The six journalists are accused of revealing the identity of an intelligence agent after they reported on the funeral of an agent killed in Libya. They remain held as investigations are completed into what are clearly fabricated charges since the name of the agent was already in the public domain following a report in the Turkish parliament.
The journalists are currently in pretrial detention without an indictment and therefore are not eligible for release. This addition to the bill will also prevent the journalists from benefitting from early release if eventually convicted for crimes against MIT.
Release on parole based on prosecutor’s opinion
Under the new bill, release on parole will be granted based on two main criteria: “good behaviour” and “serving in an open prison”. Convicts who have a certain amount of jail time left to serve before parole can apply for a transfer to an open prison if they have shown good behaviour. This decision can be issued by an administrative and monitoring council through interviews generally conducted every six months.
For those who have been charged with the crimes excluded from the new regulation, such as terrorism-related crimes, as well as those with a sentence of more than ten years, the chief public prosecutor or a prosecutor that has been advised by the chief prosecutor must chair the administrative council. Once again, the public prosecutors, who have played a central role government’s judicial harassment of journalists, will have to decide on the good will and behaviour of journalists who fall under the excluded crimes and who seek release on parole.

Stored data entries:
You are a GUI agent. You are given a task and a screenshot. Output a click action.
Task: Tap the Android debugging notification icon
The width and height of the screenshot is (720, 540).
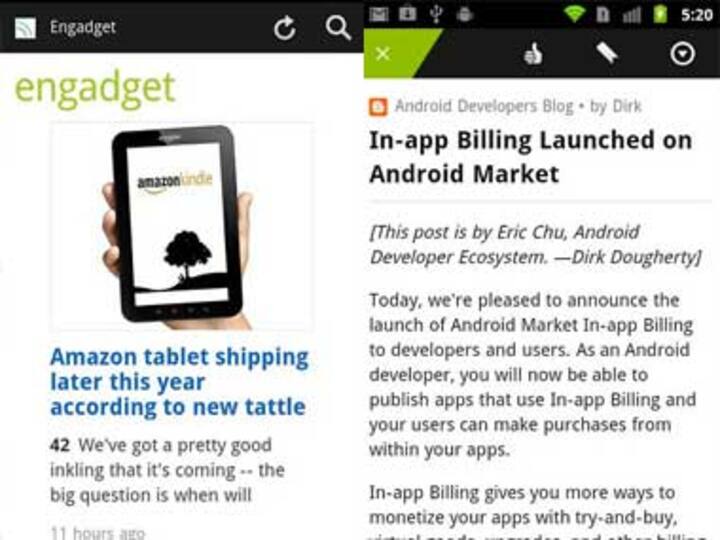[465, 14]
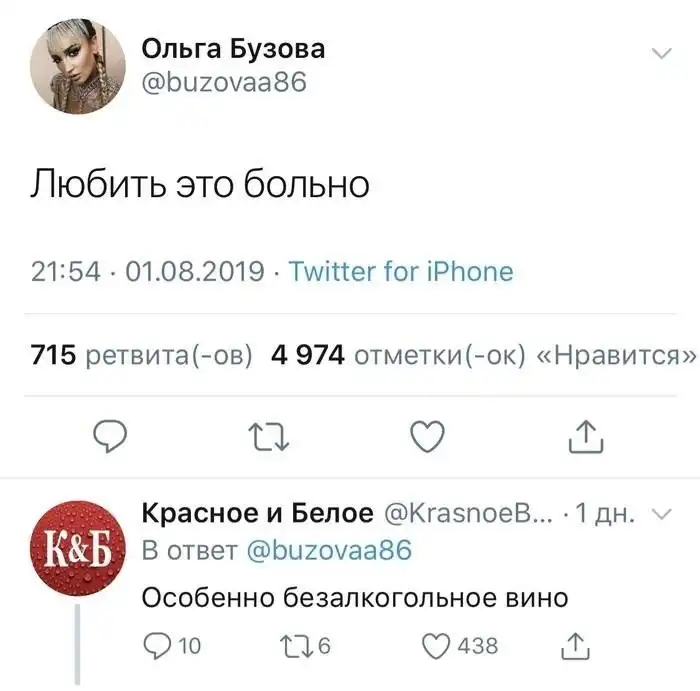Expand options chevron on the reply tweet

click(662, 514)
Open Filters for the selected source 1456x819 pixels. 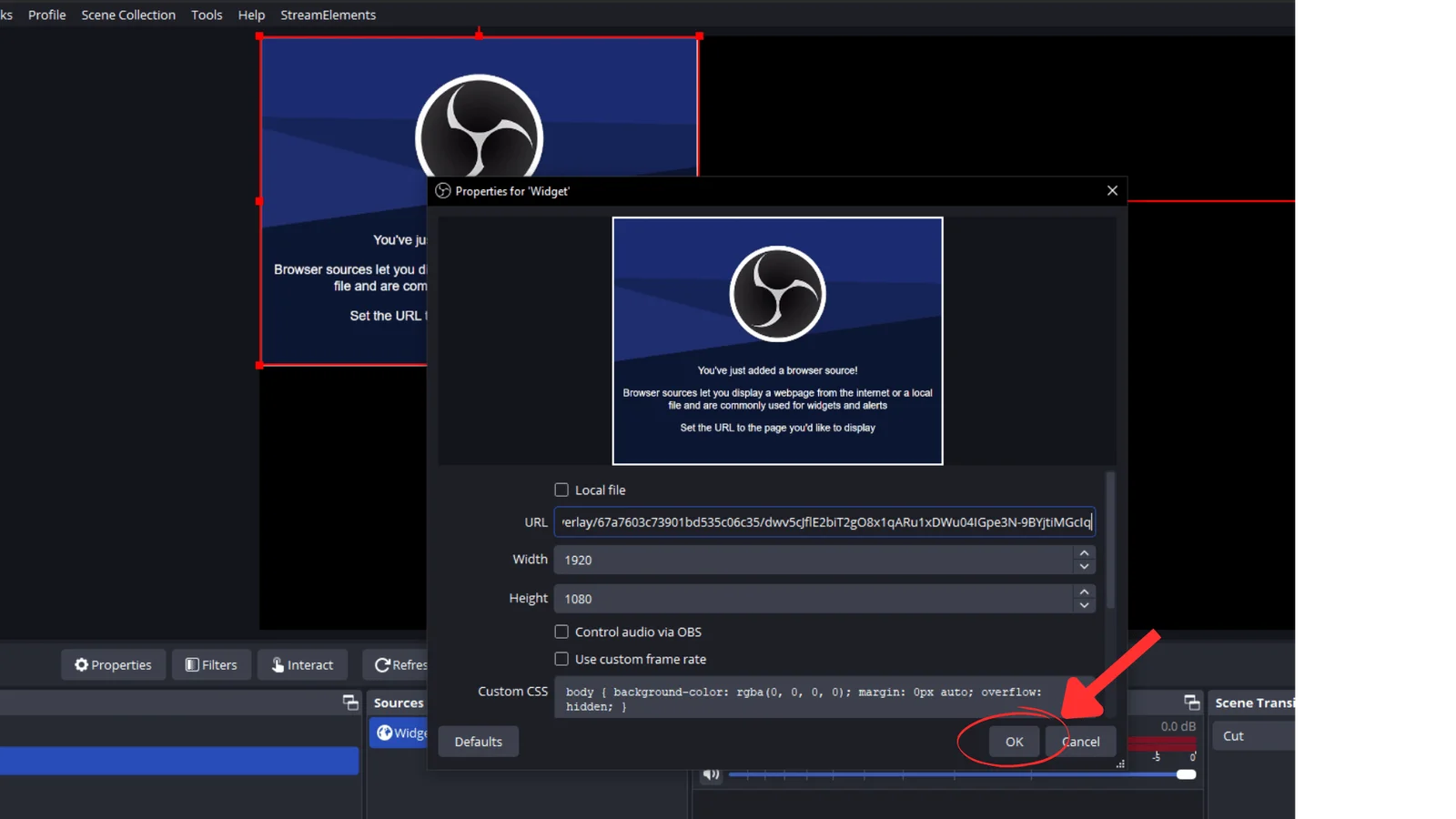[x=211, y=665]
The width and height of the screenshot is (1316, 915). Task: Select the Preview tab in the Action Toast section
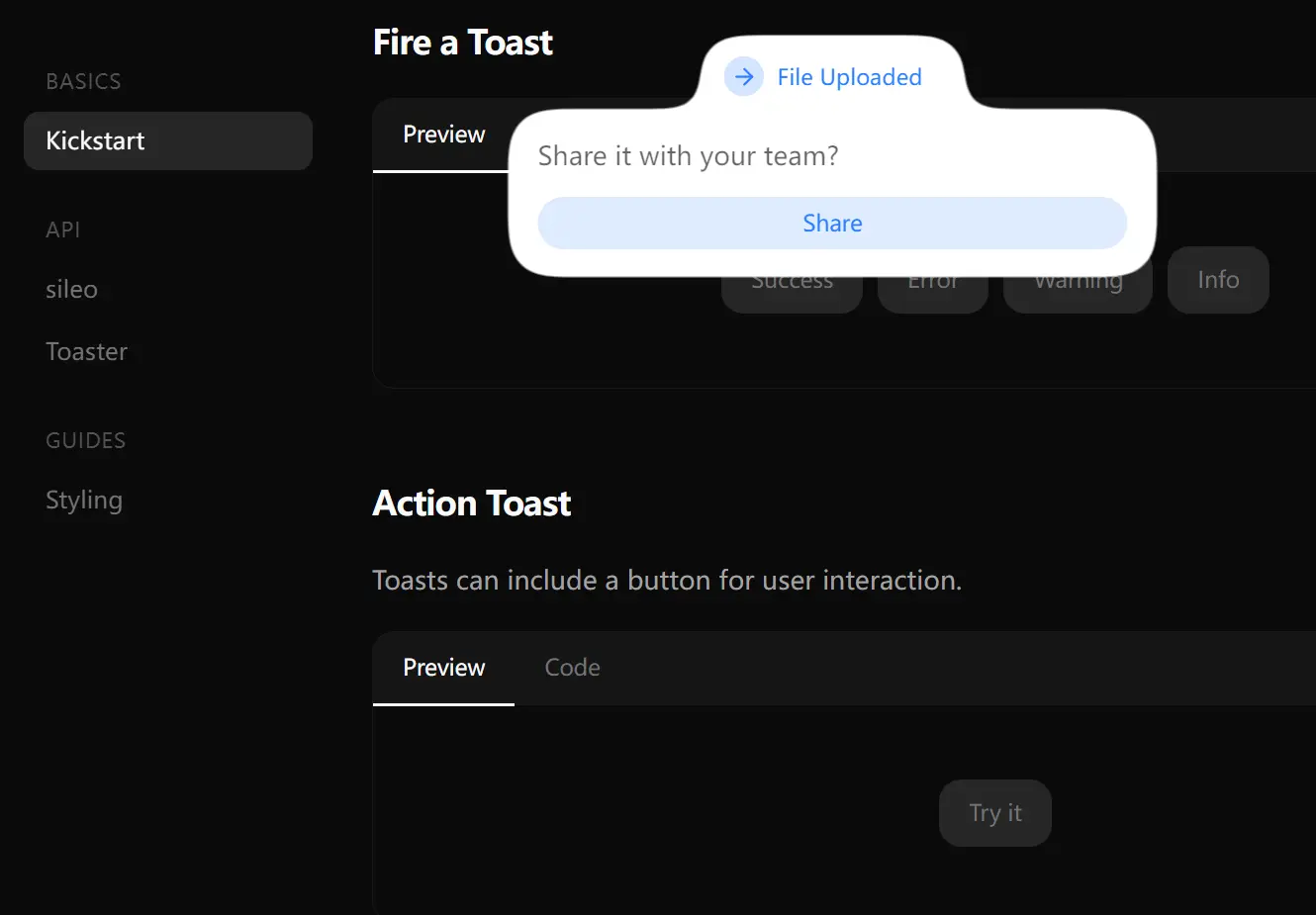click(x=443, y=668)
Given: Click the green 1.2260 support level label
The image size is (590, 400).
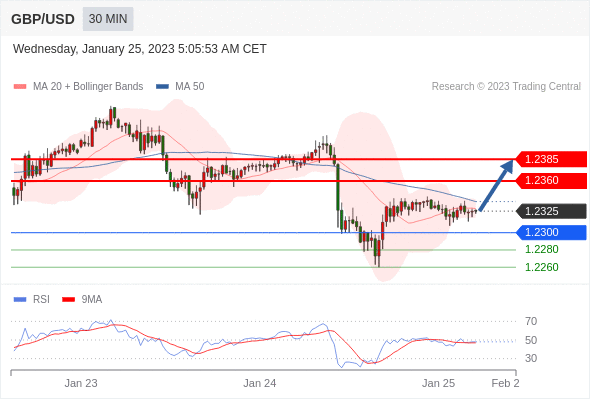Looking at the screenshot, I should (541, 267).
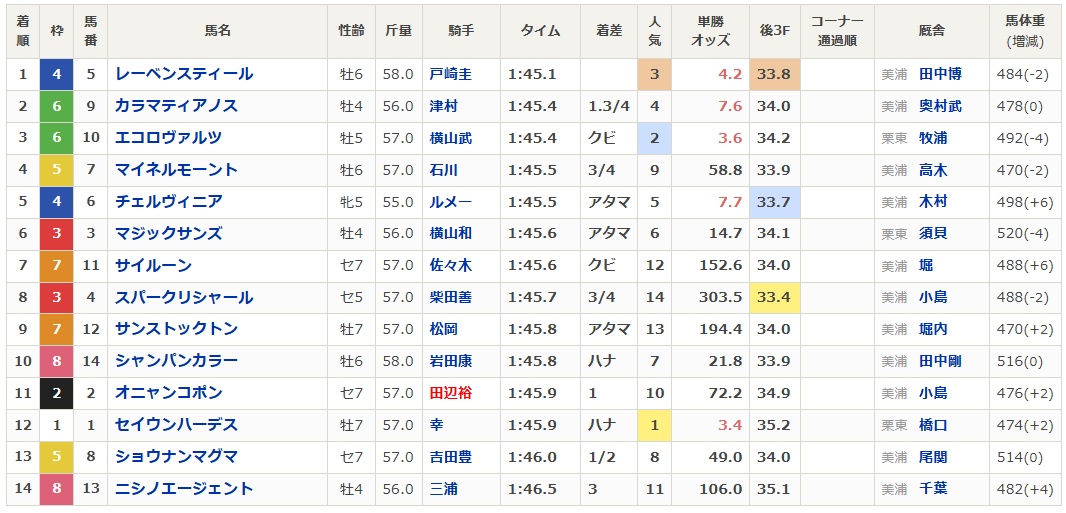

■ Required tasks
[a] In the passage on the parole bill, what are the six journalists accused of?
[b] Write the next part of the passage on the parole bill, picking up after its final sentence.

■ Answers given
[a] Revealing the identity of an intelligence agent.

[b]
Limit on newspaper distribution to prisons based on BİK criteria
The new law also restricts the distribution of newspapers in prisons to those that receive advertisement from the State Advertising Agency (BİK). This is significant because BİK has been increasingly implementing indefinite ad bans on critical newspapers such as BirGün and Evrensel which threatens newspapers’ survival due to risk of losing the state ad revenue permanently.,
This move imposes an unjustified restriction on prisoners’ access to information. It also underscores concerns over the government’s use of media regulatory mechanisms such as BİK to impose sanctions on critical media.
Other measures to tighten controls on social media on the way
An early draft of a new package bill on economic measures to address COVID-19 had included an effort to tighten controls on digital media by empowering the government to reduce the bandwidth of social media platforms that fail to respond swiftly to instructions to take down material within three days.
Although the clauses in the draft law were put on hold for the moment after a public outcry, it is expected that the government would submit the new regulations on social media platforms such as Twitter and YouTube at the next opportunity found. The draft law suggested that all social media platforms with over one million users daily must appoint a local representative who is responsible for implementing and communicating court orders to block access to accounts or content. If the platform fails or refuses to comply with the court order within 72 hours, the law grants authorities to reduce its bandwidth first by 50 percent and later by 95 percent. This would mean an extremely slow service for the Turkey-based users of the platforms, which might end up in mass loss of subscription and usage.
Even more problematic is that Turkey has proposed a measure that would keep all information and data on its users in the country – meaning within the authorities’ reach. Failing to comply with this new regulation could result in fines up to five million Turkish Liras.